My Git repo has hundreds of gigabytes of data, so I'm trying to remove old, outdated commits, because they're making everything larger and slower. I need a solution that's fast; the faster, the better.
How do I squash all commits except for the most recent
ones, and do so without having to manually squash each one in an interactive rebase? Specifically, I don't want to have to use
git rebase -i --root
A .. B .. C ... ... H .. I .. J .. K .. L
A .. H .. I .. J .. K .. L
Fastest counting implementation time is almost certainly going to be with grafts and a filter-branch, though you might be able to get faster execution with a handrolled commit-tree sequence working off rev-list output.
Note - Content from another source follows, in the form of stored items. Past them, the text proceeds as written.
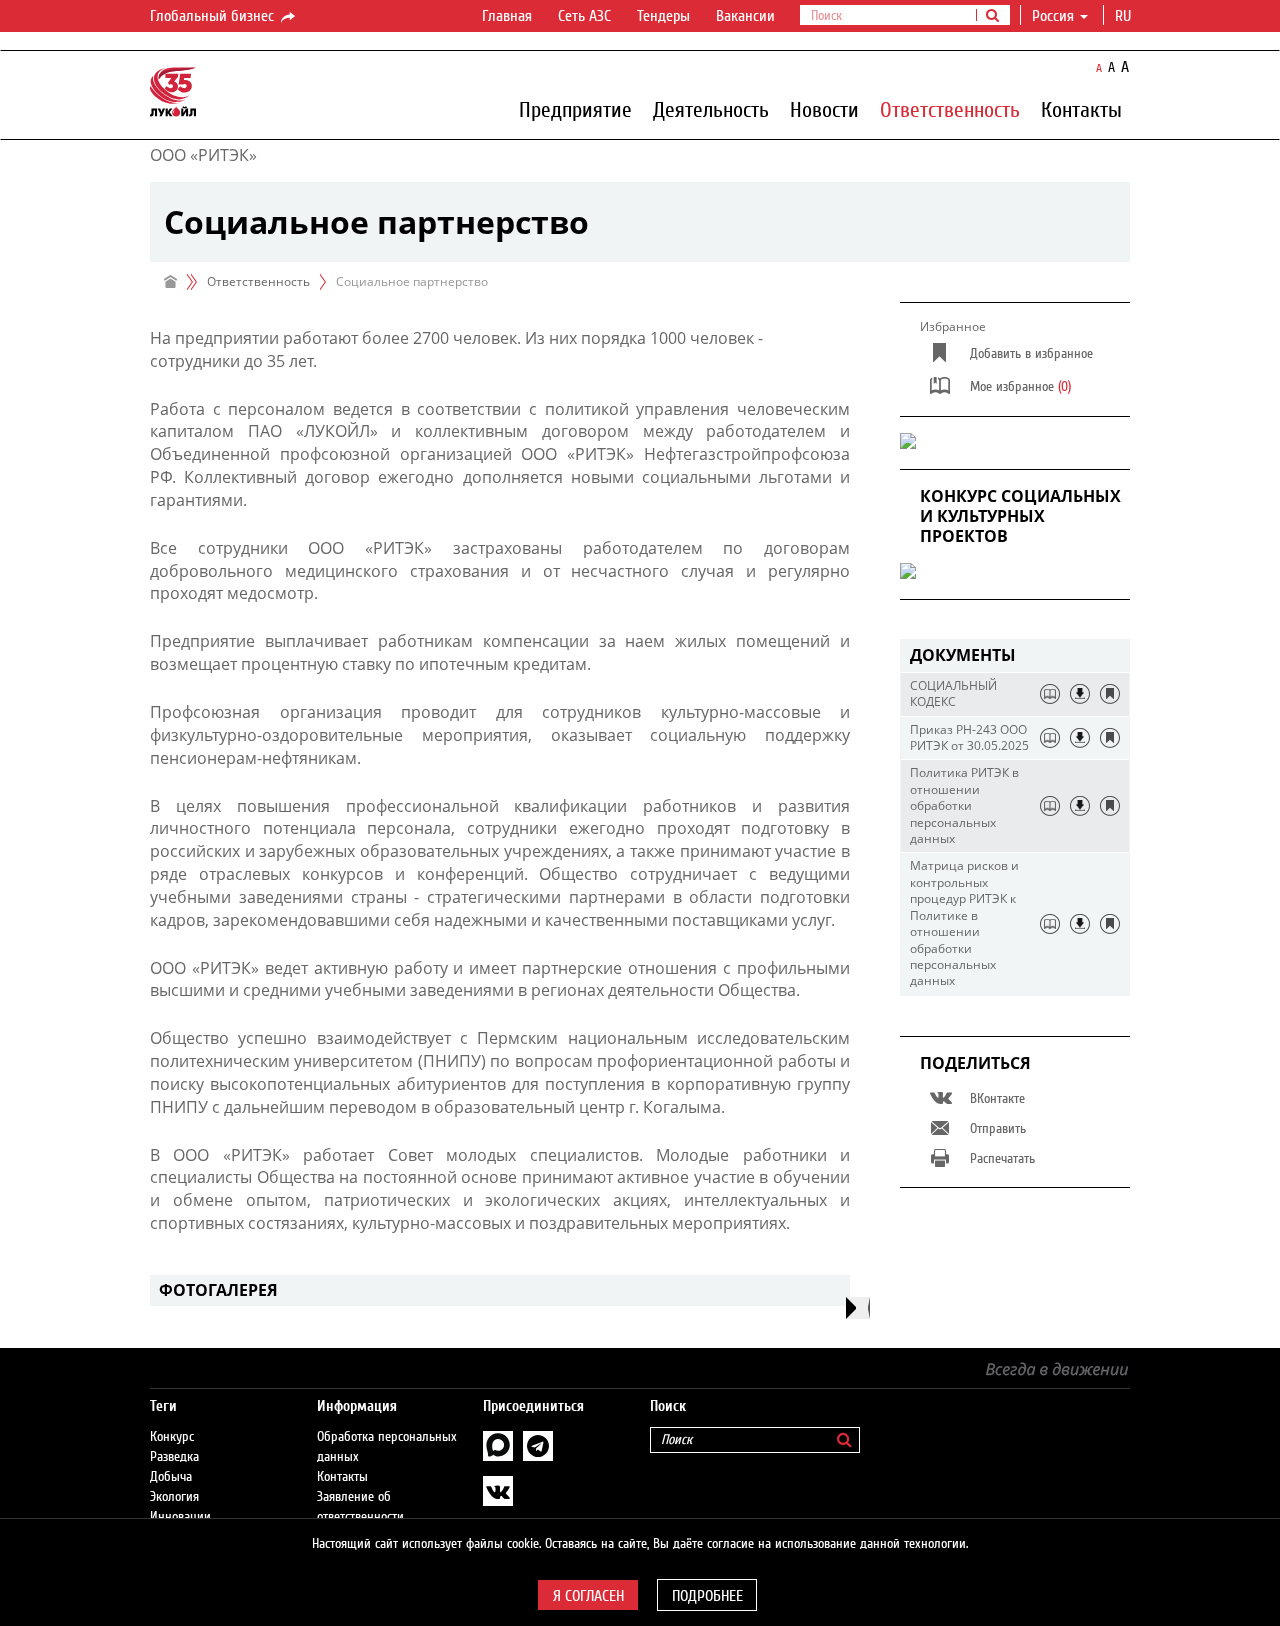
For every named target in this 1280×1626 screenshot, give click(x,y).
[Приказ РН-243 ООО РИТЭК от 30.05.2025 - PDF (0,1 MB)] (1080, 738)
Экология (174, 1497)
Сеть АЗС (584, 16)
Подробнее (707, 1596)
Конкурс (172, 1437)
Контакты (1081, 109)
Rebase is built to apply changes on different content. What you're doing here is preserving contents and intentionally losing the change history that produced them, so pretty much all of rebase's most tedious and slow work is wasted.
The payload here is, working from your picture,
echo `git rev-parse H; git rev-parse A` > .git/info/grafts git filter-branch -- --all
Filter-branch is very careful to be recoverable after a failure at any point, which is certainly safest .... but it's only really helpful when recovery by simply redoing it wouldn't be faster and easier if things go south on you. Failures being rare and restarts usually being cheap, the thing to do is to do an un"safe" but very fast operation that is all but certain to work. For that, the best option here is to do it on a tmpfs (the closest equivalent I know on Windows would be a ramdisk like ImDisk), which will be blazing fast and won't touch your main repo until you're sure you've got the results you want.
So on Windows, say
T:\wip is on a ramdisk, and note that the clone here copies nothing. As well as reading the docs on
--shared option, do examine the clone's innards to see the real effect, it's very straightforward.
# switch to a lightweight wip clone on a tmpfs git clone --shared --no-checkout . /t/wip/filterwork cd !$ # graft out the unwanted commits echo `git rev-parse $L; git rev-parse $A` >.git/info/grafts git filter-branch -- --all # check that the repo history looks right git log --graph --decorate --oneline --all # all done with the splicing, filter-branch has integrated it rm .git/info/grafts # push the rewritten histories back git push origin --all --force
There are enough possible variations on what you might be wanting to do and what might be in your repo that almost any of the options on these commands might be useful. The above is tested and will do what it says it does, but that might not be exactly what you want.